Consultations et triage médical. La première semaine de la reprise de ses activités à Ta’kandja, MSF a effectué des consultations médicales auprès de plus de 100 patients. Afin d’identifier les patients nécessitant des soins urgents, une équipe de MSF se rend dans les zones habitées pour effectuer un triage médical.
Les migrants sans papiers et les demandeurs d’asile à Ta’kandja bénéficient d’un accès limité aux soins depuis le mois de février, date à laquelle le centre de détention a été construit pour faire face à l’afflux croissant de migrants sur l’île.
« Nous apportons des soins de santé à ce groupe de migrants qui n’a bénéficié que d’une aide limitée pendant des mois. En même temps, si de nouveaux migrants arrivent à Malte, notre présence à Ta’kandja nous permettra de faire du triage médical en identifiant ceux qui ont besoin de soins médicaux d’urgence suite à des voyages difficiles sur la Méditerranée et de leur fournir l’aide médicale nécessaire », explique Gabriele Santi.
MSF sensibilise également les migrants aux risques liés à la santé et met en place un soutien psychologique essentiel pour beaucoup de détenus dont la plupart ont enduré des voyages très difficiles pour atteindre Malte, et dont l’avenir en détention est incertain.
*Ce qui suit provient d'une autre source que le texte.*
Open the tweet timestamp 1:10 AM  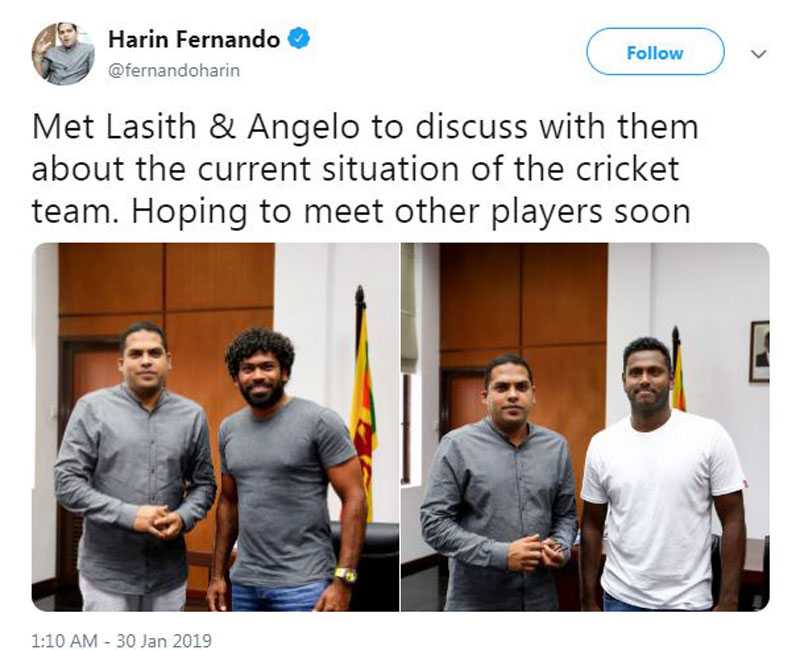tap(64, 640)
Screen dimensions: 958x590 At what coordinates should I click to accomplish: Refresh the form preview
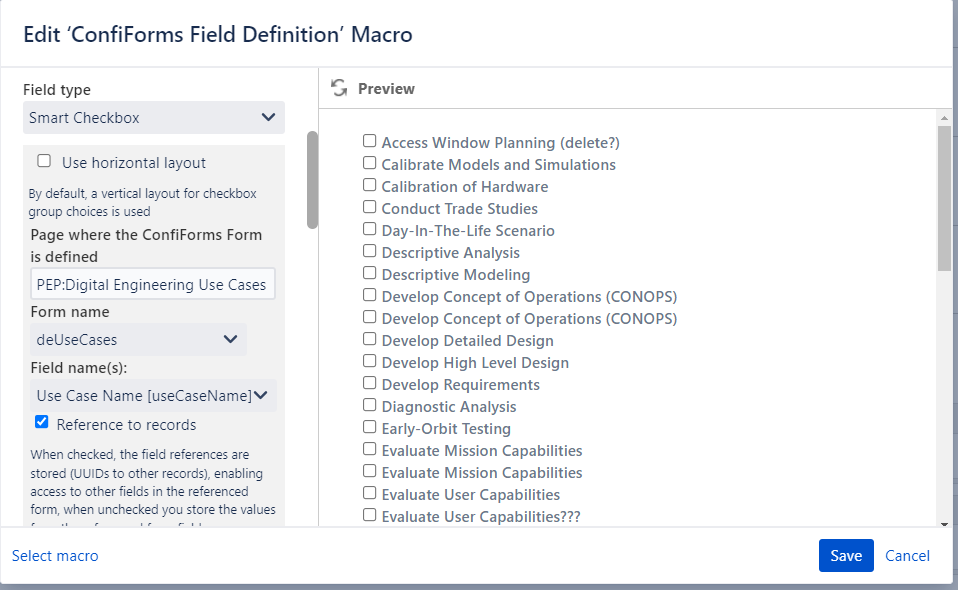(339, 87)
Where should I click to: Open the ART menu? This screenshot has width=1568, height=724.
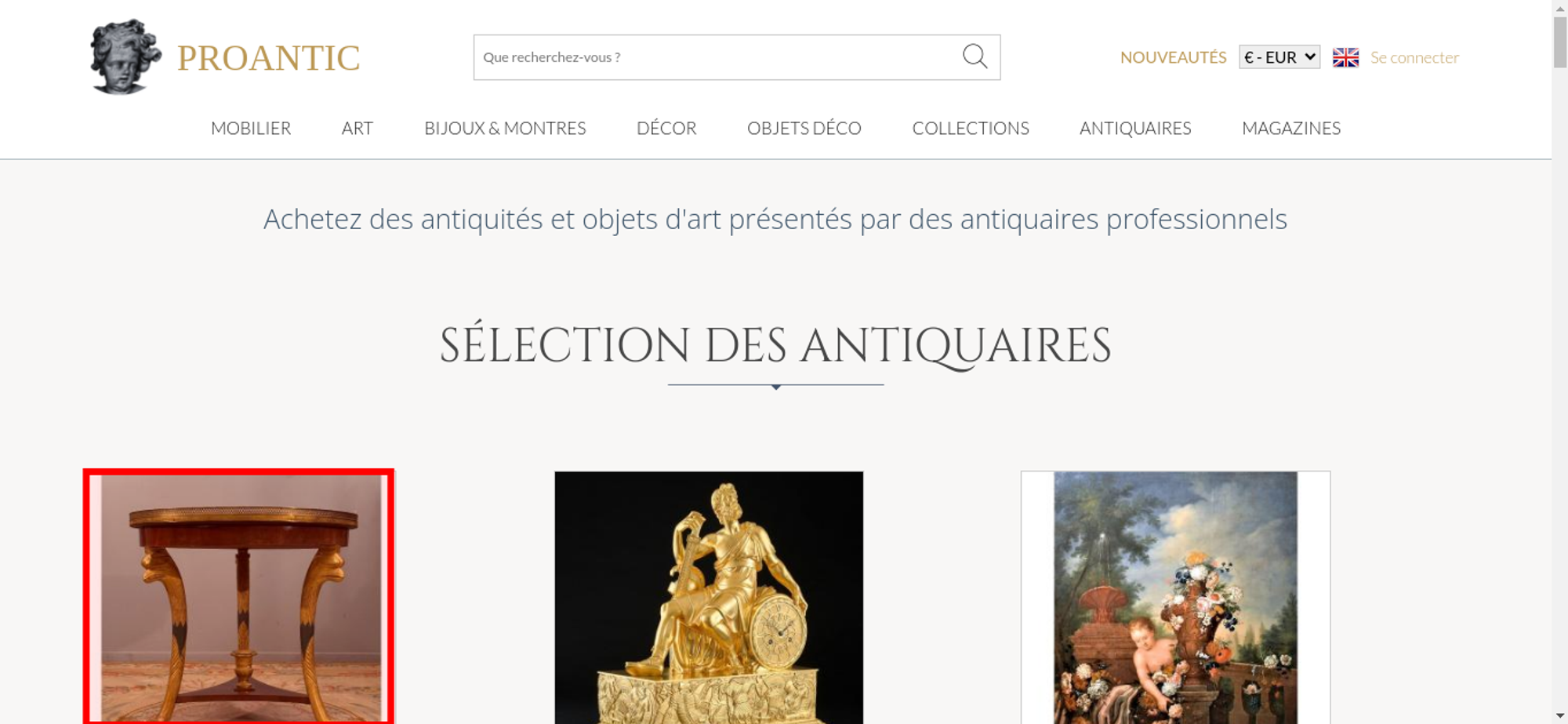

Blocages. Les deux premiers mois de l’année 2009 ont été marqués par l’arrivée de 700 migrants et demandeurs d’asile à Malte. Or l’île bloque toute arrivée depuis la fin du mois d’avril.
Même constat à 220 km de Malte sur l’île italienne de Lampedusa : La zone où accostent habituellement des milliers de migrants chaque été, n’a pas vu une seule arrivée depuis le mois d’avril.
« La situation est préoccupante. Si les migrants sont directement renvoyés en Libye sans avoir eu l’opportunité d’accoster en Italie ou à Malte, ils se voient refuser une aide humanitaire mais également la possibilité de demander l’asile », explique Antonio Virgilio, chef de mission en Italie et sur l’île de Malte.
« Les mécanismes de contrôle des frontières devenant de plus en plus restrictifs, les migrants commencent à prendre davantage de risques et embarquent pour des voyages plus dangereux. »
MSF fournit des soins de santé et un soutien psychologique aux migrants sans papiers et aux demandeurs d’asile à Malte depuis le mois d’août 2008 notamment dans les centres ouverts de Hal Far et dans les centres de détention de Ta’kandja.
« Nos vies sont gâchées. Mais nous ne pouvons pas revenir en arrière. »
A Malte, 60% des migrants traités par les équipes médicales de MSF entre août 2008 et février 2009 étaient originaires de Somalie. Ils traversent le désert et la Méditerranée pour fuir les conflits dans leur pays.
A., 24 ans, est originaire de Mogadiscio. Il a été relâché d'un centre de détention à Malte en septembre 2008 et transféré dans un des quatre centres de Hal Far, où il partage une tente avec d'autres migrants. Avec son amie, il a tenté trois fois la traversée à partir de la Lybie.
" Nous avons essayé mais au moment où nous allions quitter la Libye, notre bateau a été intercepté et renvoyé. Nous avons ensuite été mis en prison. Nous n'avions pas assez d'eau ni de nourriture et se faire battre semblait être une règle à bord", raconte-t-il.
Entre deux tentatives de traversée de la mer, A. a passé plus de six mois dans différentes prisons libyennes. Mais la vie à Malte n'était pas ce qu'il attendait. "A Malte, je n'ai pas de futur, pas de vie, pas d'opportunité de développement. Nous sommes tous coincés. Nos vies sont gâchées. Mais nous ne pouvons pas revenir en arrière", dit-il.